Attaque de Magdebourg: "la vigilance s'émousse", selon Eric Delbecque, expert en sécurité intérieure

Une voiture a foncé sur la foule d'un marché de Noël vendredi soir dans la ville allemande de Magdebourg, faisant deux morts et plus de 60 blessés, dans un attentat présumé dont le suspect d'origine saoudienne a été arrêté. L'attaque survient huit ans après un acte similaire commis sur un marché de Noël de Berlin, alors que l'Allemagne, en pleine campagne électorale, est en état d'alerte contre le risque d'attentats.
Pour l'expert en sécurité intérieure et ancien directeur sûreté de Charlie Hebdo après l'attentat de 2015 Eric Delbecque, "on peut être étonnés qu'un véhicule puisse aller au cœur d'un marché de cette nature et puisse faire plusieurs centaines de mètres et faucher autant de gens".
"On a parlé de dispositifs de sécurité, notamment des plots ou des poteaux qui auraient dû empêcher ça. Mais pratiquement on comprend pas comment ça a pu arriver et ça va être un des temps forts de l'enquête, de vérifier quelles ont été les conditions qui ont permis à un tel véhicule de faire ça", détaille-t-il.
Une sécurité à déplorer?
L'expert l'indique: les conditions concrètes de sécurisation de ces évènements peuvent laisser à désirer. "C’est souvent moins idéal qu’on ne le pense".
"On n'a pas toujours pris, en termes de précautions, la mesure de tout ce qui nous est arrivé depuis plus de dix ans".
En effet, l'Allemagne a déjà connu une attaque sanglante au camion-bélier contre un marché de Noël en décembre 2016, revendiqué par le groupe Etat islamique (EI), qui a fait 12 morts en plein centre de Berlin et plus de 60 blessés. Depuis, plusieurs attentats ou projets d'attentat à motivation islamiste, et impliquant des ressortissants étrangers, ont ébranlé le pays ces derniers mois.
Pour Eric Delbecque, souvent, "le minimum n'est pas fait en termes de contrôle d’accès ou de surveillance globale de l'événement". Mais il tient tout de même à nuancer: "Il ne s'agit pas de bunkeriser tout évènement.
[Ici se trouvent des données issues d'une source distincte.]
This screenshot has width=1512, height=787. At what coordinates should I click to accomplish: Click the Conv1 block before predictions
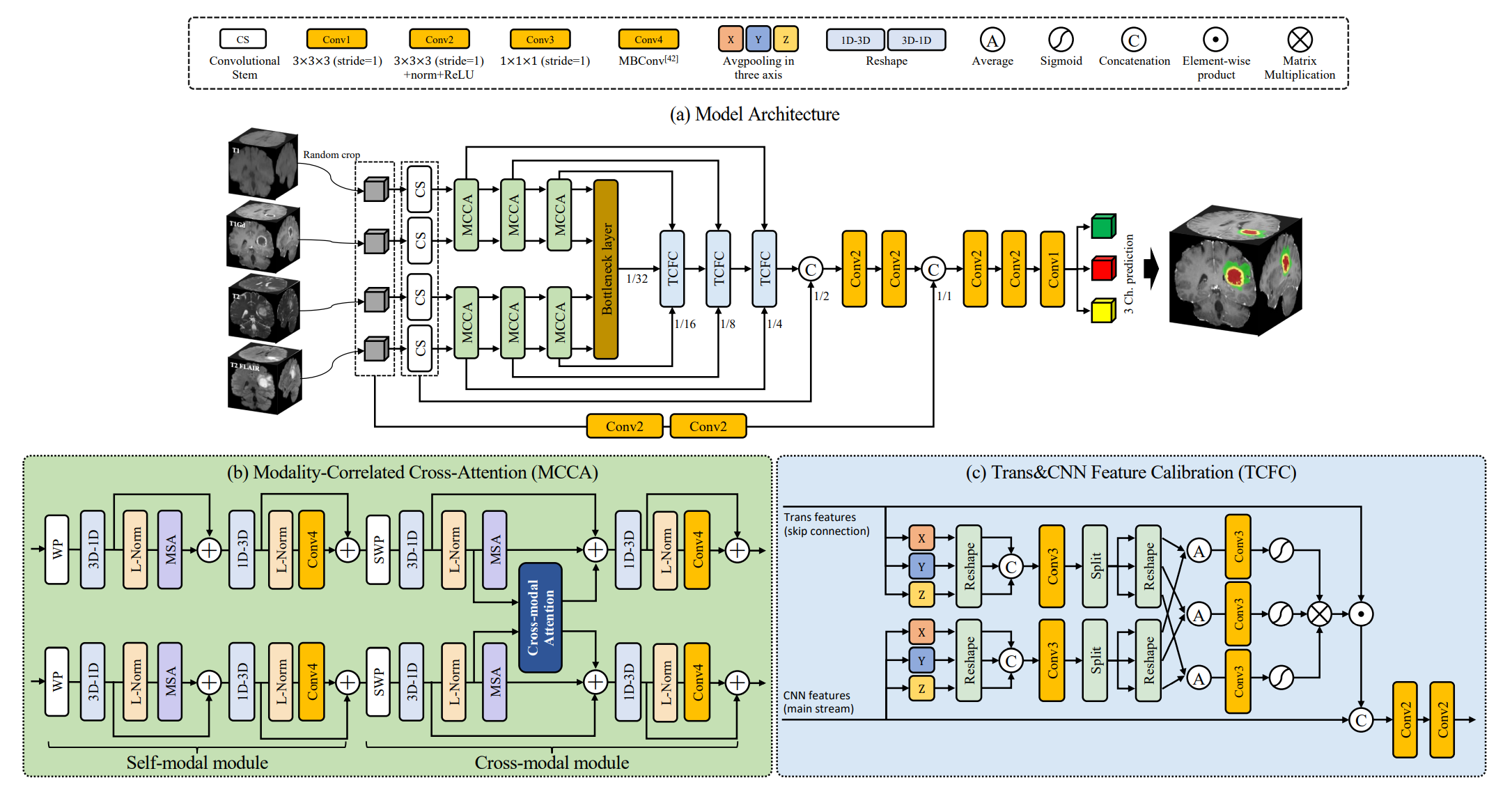[x=1052, y=270]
Ca ne serait pas tenable et ce n’est pas souhaitable".
"Il s'agit simplement de dire qu’on ne vit pas dans un monde, surtout dans une période de festivités comme celle que l’on aborde, qui est toujours totalement prévoyant", alerte-t-il.
Renfort humain et contrôle des flux
Alors quel est ce minimum à appliquer en termes de sécurité? Comme il l'explique, il faut commencer par essayer de scénariser ce qui peut arriver de malveillant sur ce type d’évènement, "savoir qu’on est dans une séquence particulièrement sensible, difficile à l’approche des fêtes".
Puis, il doit y avoir un renfort humain, de police nationale ou municipale, de sécurité privée. Enfin, "avoir un contrôle d'accès un petit peu sérieux, pour voir ce qu’il se passe au niveau des flux humains", et par conséquent être en capacité de pouvoir bloquer un véhicule-bélier qui servirait d’arme par destination.
"On ne peut pas partir du principe que tout a forcément été fait", questionne l'expert.
Et cela peut s'expliquer par une vigilance qui "s'émousse". Selon lui, depuis quelque temps, nous avons été habitués par des attaques "low cost", avec des individus avec un couteau qui vont essayer de faire plusieurs une ou plusieurs victimes.
Il conclut tout de même par un conseil: "Quel que soit le courant idéologique, il ne faut jamais donner raison en arrêtant de vivre. Il faut continuer à vivre tout en étant vigilant et prendre les précautions qui s’imposent".